Using the listing below, extract each line that has the word "agent" in it.

-- Supplied records follows --

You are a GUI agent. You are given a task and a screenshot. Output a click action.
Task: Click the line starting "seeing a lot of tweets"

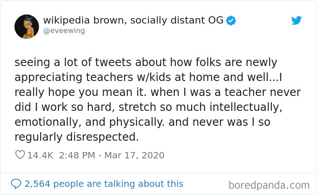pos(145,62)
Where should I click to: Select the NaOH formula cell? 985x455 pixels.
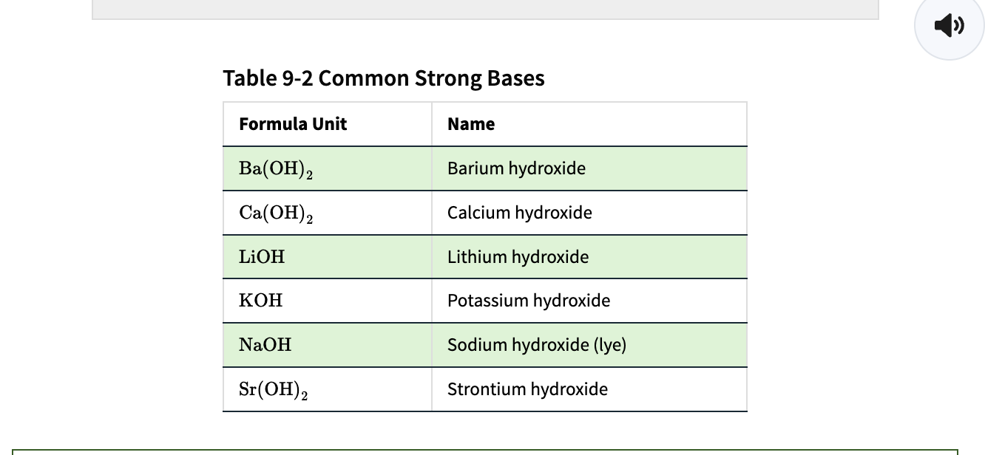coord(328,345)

-- Supplied records concluded --
-- Supplied records follows --

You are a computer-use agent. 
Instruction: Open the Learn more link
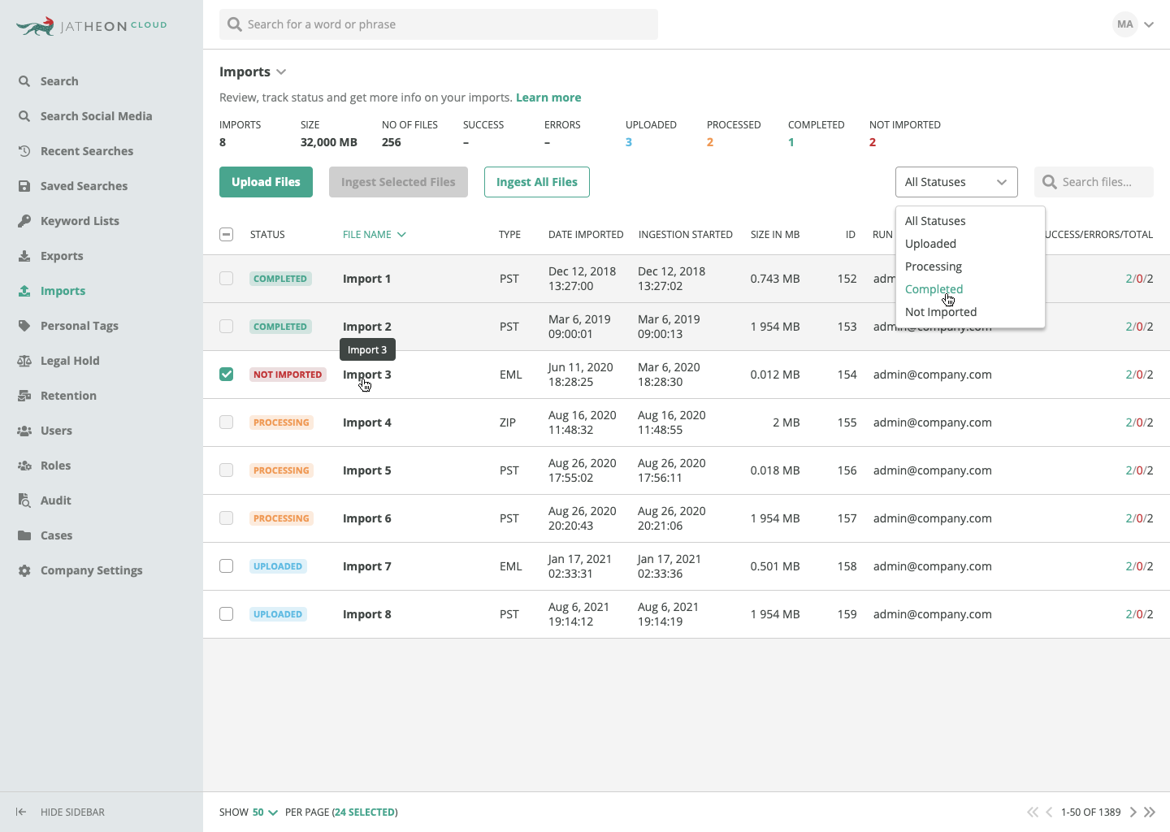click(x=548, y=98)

-- Supplied records concluded --

• Finished task:
You are a GUI agent. You are given a task and a screenshot. Output a click action.
You are a computer-use agent. 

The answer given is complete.